» **Your goal**: Going from the line that contains "The image size is (532, 392)." to the last line of the material below, repeat every line exactly.

» **Available records**:
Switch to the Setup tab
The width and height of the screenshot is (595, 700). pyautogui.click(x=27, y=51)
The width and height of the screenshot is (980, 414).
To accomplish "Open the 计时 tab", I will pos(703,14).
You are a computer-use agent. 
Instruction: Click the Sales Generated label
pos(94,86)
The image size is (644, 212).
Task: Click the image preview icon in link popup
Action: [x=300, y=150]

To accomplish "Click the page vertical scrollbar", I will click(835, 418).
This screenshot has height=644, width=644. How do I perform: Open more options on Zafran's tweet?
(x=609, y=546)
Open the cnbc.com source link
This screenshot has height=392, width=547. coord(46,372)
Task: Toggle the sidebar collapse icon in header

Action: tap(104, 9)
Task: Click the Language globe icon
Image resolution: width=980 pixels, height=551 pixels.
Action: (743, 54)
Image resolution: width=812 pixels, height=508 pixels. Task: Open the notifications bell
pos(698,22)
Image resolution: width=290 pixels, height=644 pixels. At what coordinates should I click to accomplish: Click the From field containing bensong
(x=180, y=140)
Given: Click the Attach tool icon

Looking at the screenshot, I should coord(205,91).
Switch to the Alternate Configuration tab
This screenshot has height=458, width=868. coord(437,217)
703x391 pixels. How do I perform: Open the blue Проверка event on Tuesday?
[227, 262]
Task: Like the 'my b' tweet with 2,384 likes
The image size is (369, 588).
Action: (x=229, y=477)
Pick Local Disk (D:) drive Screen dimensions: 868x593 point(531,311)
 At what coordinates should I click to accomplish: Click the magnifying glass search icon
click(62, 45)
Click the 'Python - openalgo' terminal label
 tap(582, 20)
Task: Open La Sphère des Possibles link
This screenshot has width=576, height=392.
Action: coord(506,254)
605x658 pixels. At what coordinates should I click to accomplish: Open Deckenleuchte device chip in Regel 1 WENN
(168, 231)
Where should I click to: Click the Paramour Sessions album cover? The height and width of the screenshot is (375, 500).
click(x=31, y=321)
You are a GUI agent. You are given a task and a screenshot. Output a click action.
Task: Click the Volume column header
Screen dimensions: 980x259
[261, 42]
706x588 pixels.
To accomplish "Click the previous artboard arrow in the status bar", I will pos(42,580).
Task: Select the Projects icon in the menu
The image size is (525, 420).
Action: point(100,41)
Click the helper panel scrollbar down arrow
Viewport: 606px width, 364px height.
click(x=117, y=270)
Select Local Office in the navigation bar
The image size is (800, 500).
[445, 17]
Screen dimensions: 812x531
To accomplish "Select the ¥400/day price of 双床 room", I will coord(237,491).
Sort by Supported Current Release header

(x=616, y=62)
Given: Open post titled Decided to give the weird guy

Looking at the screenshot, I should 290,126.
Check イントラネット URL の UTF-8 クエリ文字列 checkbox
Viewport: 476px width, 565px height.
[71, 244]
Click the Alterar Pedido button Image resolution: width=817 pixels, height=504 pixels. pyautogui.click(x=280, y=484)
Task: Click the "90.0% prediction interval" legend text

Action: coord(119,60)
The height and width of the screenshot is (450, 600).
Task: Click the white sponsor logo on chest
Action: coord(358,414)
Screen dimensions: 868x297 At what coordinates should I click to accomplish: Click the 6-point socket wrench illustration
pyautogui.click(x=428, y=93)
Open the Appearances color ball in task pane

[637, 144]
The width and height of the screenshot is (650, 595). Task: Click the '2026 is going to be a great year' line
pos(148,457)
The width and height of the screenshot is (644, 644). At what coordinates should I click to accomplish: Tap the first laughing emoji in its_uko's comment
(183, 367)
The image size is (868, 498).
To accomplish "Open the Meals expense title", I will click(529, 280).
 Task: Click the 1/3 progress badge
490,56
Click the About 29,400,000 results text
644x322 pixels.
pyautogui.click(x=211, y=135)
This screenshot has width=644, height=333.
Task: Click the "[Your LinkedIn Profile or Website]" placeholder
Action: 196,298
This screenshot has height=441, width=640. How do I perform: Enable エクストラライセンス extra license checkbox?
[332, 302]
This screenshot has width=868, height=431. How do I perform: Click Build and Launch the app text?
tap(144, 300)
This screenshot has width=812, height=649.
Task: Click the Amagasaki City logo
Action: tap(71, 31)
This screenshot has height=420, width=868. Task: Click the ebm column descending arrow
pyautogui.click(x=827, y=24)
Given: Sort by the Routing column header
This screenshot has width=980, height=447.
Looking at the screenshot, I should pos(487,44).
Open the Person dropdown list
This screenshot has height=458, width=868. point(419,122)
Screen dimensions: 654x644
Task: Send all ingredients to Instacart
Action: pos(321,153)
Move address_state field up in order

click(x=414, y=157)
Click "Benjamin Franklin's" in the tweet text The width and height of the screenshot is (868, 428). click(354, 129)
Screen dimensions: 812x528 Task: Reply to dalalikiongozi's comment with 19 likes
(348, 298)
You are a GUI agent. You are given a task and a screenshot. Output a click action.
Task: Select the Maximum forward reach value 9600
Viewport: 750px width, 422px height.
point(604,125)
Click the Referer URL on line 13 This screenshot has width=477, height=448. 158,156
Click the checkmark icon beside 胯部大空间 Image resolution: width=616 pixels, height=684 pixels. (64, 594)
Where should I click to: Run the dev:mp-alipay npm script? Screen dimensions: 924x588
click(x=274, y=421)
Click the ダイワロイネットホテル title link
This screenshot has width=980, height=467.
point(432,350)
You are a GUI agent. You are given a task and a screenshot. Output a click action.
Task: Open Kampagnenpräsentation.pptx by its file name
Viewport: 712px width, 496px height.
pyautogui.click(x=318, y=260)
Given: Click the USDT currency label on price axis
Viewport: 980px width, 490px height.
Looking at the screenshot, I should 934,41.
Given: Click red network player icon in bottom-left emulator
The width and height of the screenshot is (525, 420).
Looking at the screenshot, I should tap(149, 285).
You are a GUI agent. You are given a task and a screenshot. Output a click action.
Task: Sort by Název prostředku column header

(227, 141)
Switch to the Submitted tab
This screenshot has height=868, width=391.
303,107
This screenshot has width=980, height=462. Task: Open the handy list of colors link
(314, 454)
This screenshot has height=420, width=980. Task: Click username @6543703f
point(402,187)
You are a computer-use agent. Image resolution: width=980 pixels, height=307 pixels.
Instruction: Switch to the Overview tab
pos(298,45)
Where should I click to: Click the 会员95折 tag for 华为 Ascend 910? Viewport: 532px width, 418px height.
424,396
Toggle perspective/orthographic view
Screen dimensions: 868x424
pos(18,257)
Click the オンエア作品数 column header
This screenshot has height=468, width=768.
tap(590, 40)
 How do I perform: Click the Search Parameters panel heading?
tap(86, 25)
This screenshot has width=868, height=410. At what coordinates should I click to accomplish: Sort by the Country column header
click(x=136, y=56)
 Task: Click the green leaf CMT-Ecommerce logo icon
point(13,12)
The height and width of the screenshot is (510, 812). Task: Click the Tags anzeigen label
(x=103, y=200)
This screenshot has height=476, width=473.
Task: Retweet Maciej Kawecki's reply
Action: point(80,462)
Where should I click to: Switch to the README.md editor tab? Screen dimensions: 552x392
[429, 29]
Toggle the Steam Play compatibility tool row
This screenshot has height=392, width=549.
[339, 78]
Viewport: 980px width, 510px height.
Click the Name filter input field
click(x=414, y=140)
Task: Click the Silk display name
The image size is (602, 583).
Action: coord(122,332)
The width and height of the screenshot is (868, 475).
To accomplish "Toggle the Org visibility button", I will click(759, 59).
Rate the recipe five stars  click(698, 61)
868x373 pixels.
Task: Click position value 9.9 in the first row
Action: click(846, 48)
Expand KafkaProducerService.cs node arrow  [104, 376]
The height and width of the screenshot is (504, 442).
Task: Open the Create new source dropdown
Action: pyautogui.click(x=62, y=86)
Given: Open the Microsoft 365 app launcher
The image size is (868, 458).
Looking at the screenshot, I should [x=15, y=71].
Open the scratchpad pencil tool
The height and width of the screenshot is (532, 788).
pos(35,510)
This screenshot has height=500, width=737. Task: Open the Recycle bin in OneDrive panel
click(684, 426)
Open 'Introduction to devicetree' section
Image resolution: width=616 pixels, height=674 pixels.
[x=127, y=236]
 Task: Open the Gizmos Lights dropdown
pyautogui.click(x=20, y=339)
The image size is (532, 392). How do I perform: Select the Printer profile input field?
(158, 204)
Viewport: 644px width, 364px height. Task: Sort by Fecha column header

» **Your solution**:
The image size is (532, 392). How do I perform: Select the Printer profile input field?
(158, 204)
Viewport: 644px width, 364px height. Task: Sort by Fecha column header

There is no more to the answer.